On their website, MALLET has a link called “Tutorial” – don’t click it. Instead, after downloading and installing the software, follow the directions on the “Importing Data” page. Then, follow the directions on the “Topic Modeling” page. If you’re a Windows user, Shawn Graham, Ian Milligan, and I wrote a tutorial on how to get it running when you run into a problem (and if this is your first time, you will), and it also includes directions for Macs. Unfortunately, a more detailed tutorial is beyond the scope of this tour, but between these links you’ve got a good chance of getting your first topic model up and running.
Examples in the DH World
There are a lot of examples of topic modeling out there, and here are some that I feel are representative of the various uses it can be put to. I’ve already mentioned David Mimno’s computational historiography of classics journals, as well as Allen Riddell’s similar study of German Studies publications. Both papers are good examples of using topic modeling as a meta-analysis of a discipline. Turning the gaze towards our collective navels, Matt Jockers used LDA to find what’s hot in the Digital Humanities, and Elijah Meeks has a great process piece looking at topics in definitions of digital humanities and humanities computing.

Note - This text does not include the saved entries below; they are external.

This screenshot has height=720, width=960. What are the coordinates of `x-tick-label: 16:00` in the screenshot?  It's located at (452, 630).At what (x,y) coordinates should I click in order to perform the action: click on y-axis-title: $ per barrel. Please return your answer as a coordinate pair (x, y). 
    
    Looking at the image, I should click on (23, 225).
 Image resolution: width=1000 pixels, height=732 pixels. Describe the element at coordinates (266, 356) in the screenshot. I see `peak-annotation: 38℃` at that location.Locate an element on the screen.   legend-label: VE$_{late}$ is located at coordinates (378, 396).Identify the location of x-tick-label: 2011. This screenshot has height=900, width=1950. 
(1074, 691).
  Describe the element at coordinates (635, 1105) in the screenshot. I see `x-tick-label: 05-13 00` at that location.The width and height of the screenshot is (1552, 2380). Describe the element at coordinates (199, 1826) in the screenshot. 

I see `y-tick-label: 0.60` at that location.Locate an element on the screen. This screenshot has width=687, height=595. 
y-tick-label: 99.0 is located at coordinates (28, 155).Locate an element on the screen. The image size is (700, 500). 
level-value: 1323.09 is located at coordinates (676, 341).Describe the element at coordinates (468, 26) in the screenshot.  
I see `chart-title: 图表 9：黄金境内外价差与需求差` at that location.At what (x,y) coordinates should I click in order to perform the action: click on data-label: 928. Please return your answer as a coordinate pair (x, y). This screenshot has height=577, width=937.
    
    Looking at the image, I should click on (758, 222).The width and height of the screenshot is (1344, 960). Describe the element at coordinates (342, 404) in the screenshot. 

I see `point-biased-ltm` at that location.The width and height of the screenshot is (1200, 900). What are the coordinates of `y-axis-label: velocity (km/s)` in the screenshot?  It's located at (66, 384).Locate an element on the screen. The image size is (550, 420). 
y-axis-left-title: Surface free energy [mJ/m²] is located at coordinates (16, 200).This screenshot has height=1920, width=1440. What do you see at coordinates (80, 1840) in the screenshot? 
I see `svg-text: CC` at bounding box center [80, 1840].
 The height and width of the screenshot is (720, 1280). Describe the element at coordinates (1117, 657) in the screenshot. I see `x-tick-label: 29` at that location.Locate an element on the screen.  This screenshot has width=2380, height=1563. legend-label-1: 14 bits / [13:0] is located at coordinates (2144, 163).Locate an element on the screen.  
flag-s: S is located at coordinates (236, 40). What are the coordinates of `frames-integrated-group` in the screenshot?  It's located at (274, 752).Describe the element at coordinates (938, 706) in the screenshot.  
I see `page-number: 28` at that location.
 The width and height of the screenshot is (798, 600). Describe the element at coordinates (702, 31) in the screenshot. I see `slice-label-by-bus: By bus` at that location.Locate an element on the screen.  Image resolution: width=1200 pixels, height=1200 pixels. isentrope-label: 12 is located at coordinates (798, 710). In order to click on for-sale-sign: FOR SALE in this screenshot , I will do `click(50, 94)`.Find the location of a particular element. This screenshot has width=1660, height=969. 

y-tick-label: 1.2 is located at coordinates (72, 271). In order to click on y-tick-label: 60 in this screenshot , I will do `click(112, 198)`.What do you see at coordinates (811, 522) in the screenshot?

Lisa Rhody has an interesting exploratory topical analysis of poetry, and Rob Nelson as well discusses (briefly) making an argument via topic modeling applied to poetry, which he expands in this New York Times blog post. Continuing in the literary vein, Ted Underwood talks a bit about the relationship of words to topics, as well as a curious find linking topic models and family relations.
One of the great and oft-cited examples of topic modeling in the humanities is Rob Nelson’s Mining the Dispatch, which looks at the changing discussion during the American Civil War through an analysis of primary texts. Just as Nelson looks at changing topics in the news over time, so too does Newman and Block in an analysis of eighteenth century newspapers, as well as Yang, Torget, and Mihalcea in a more general look at topic modeling and newspapers. In another application using primary texts, Cameron Blevins uses MALLET to run an in-depth analysis of an eighteenth century diary.
This is not actually another section of the post. This is your conscience telling you to go try topic modeling for yourself.